Amadou Toumani Toure
On disait de Jerry J. Rawlings qu’il était une forcede la nature. C’est vrai qu’il ne laissait rien paraître de ses épreuves de santé qu’il affrontait depuis quelque temps. J’avais gardé, comme si le temps était resté figé, le souvenir d’une énergie débordante, que nous croyions inoxydable.
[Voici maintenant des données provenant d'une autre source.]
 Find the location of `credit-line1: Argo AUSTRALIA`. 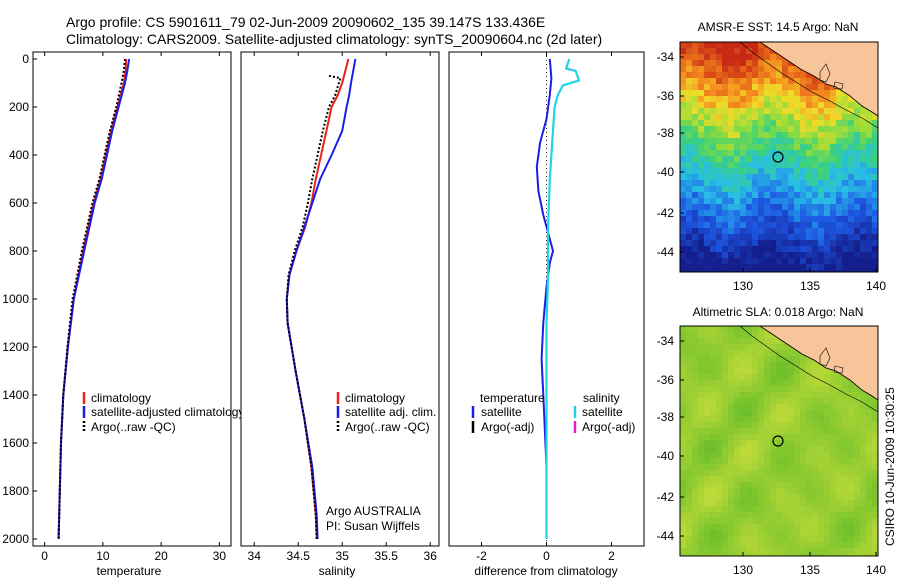

credit-line1: Argo AUSTRALIA is located at coordinates (374, 511).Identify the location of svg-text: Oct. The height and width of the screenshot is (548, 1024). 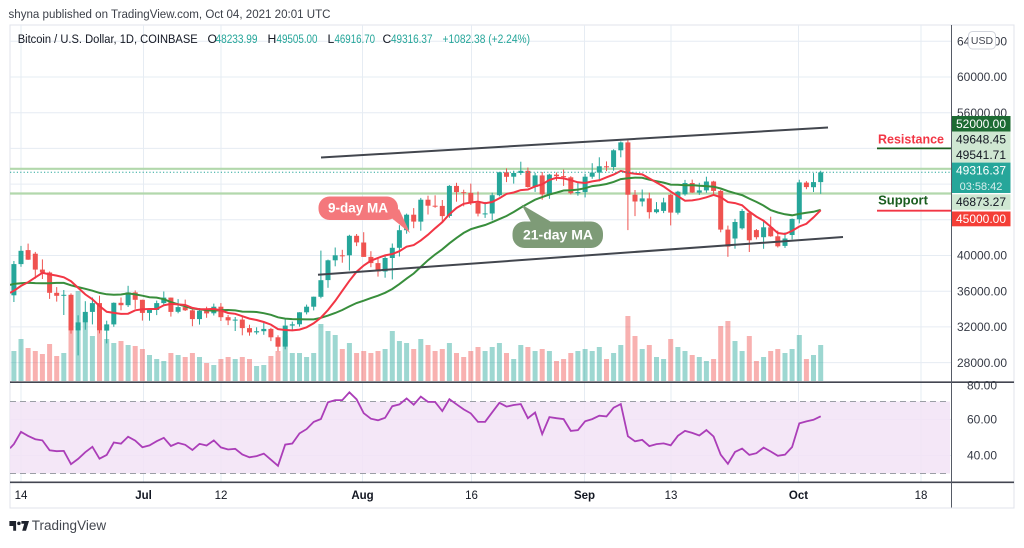
(798, 496).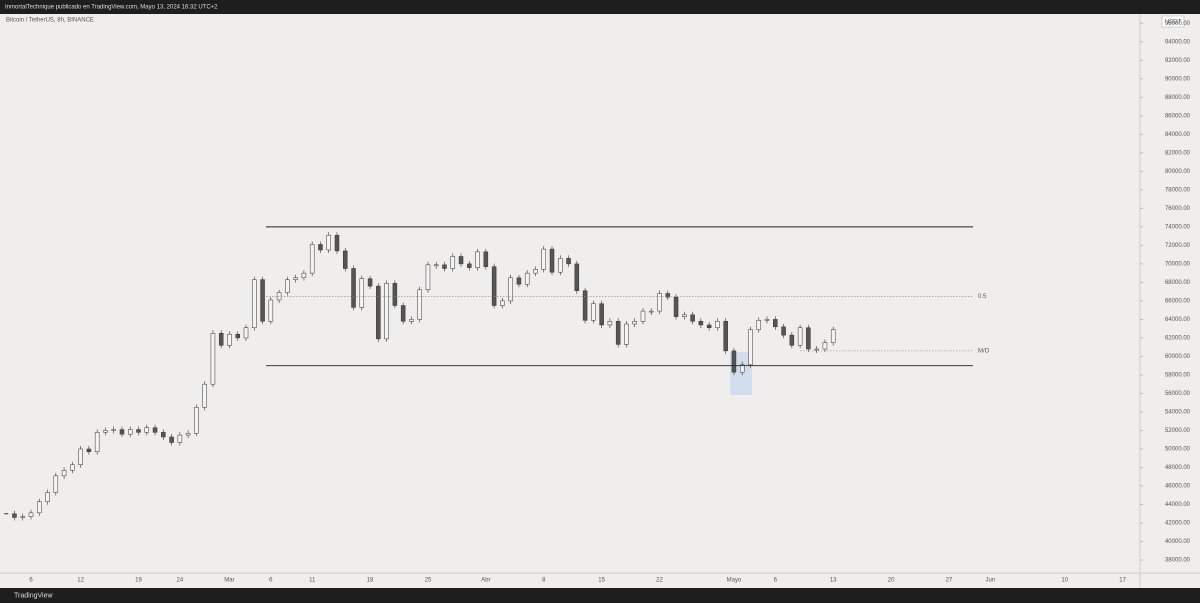 The image size is (1200, 603). What do you see at coordinates (1178, 542) in the screenshot?
I see `y-tick-label: 40000.00` at bounding box center [1178, 542].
Le militant panafricaniste était intarissable lorsqu’il parlait des défis du continent. Il aimait le Ghana, par-dessus tout. Le Ghana au cœur, l’Afrique comme une obsession. Même à l’écart du pouvoir présidentiel, il consacrait le plus clair de son temps à dessiner les voies du devenir africain, à professer l’urgence de l’engagement citoyen au service du développement. Il ne savait pas dissimuler son impatience d’être à la fois acteur et témoin de la matérialisation du « rêve africain », de « la mise en mouvement » des intelligences collectives. Il y avait chez cet homme particulièrement attachant, une volonté permanente et quelque peu tourmentée de changer la vie, comme une inconsolable mélancolie des révolutions inachevées.
Jerry John Rawlings
Avant de l’avoir rencontré, j’avais fait la connaissance de son épouse Nana Rawlings. C’était à l’occasion d’un voyage de travail à Tokyo au début des années 90. Une militante, affichant une parfaite harmonie d’idées avec son mari. Au cours de ce séjour au Pays du Soleil Levant, elle avait exposé et défendu, dans le cadre d’un colloque, un système endogène et novateur de développement du secteur agricole initié par le gouvernement et les acteurs sociaux ghanéens, sous l’impulsion du Président J.J. Rawlings. Quelques années plus tard, je rencontrai pour une première fois Jerry Rawlings qui s’était retiré du pouvoir. Nous avions eu une longue conversation dans un hôtel parisien sur les grands défis économiques et politiques que devait encore relever le Ghana, à l’instar de bon nombre de pays du continent. Sa parole étaient ponctuée de ces mots qu’il martelait comme une exhortation : égalité et justice sociales, redistribution, morale publique, respect des institutions, valeurs communes… Nichée dans ces souvenirs intacts, cette séquence, jamais oubliée, au cours de laquelle J.J. Rawlings m’avait confié qu’il ne commençait jamais sa journée sans avoir mangé une gousse d’ail. Il me conseilla d’en faire de même. C’était, me recommandait-il, « très bon pour le cœur ». Excellent pour la santé, insistait-il. Un détail, peut-être. Qui est resté présent dans ma mémoire, toujours associé aux moments partagés avec ce personnage exceptionnel. Ce sont peut-être ces fragments d’humanité qui forgent le mieux le souvenir et la nostalgie. Francis Laloupo
Journaliste, éditorialiste et enseignant en géopolitique.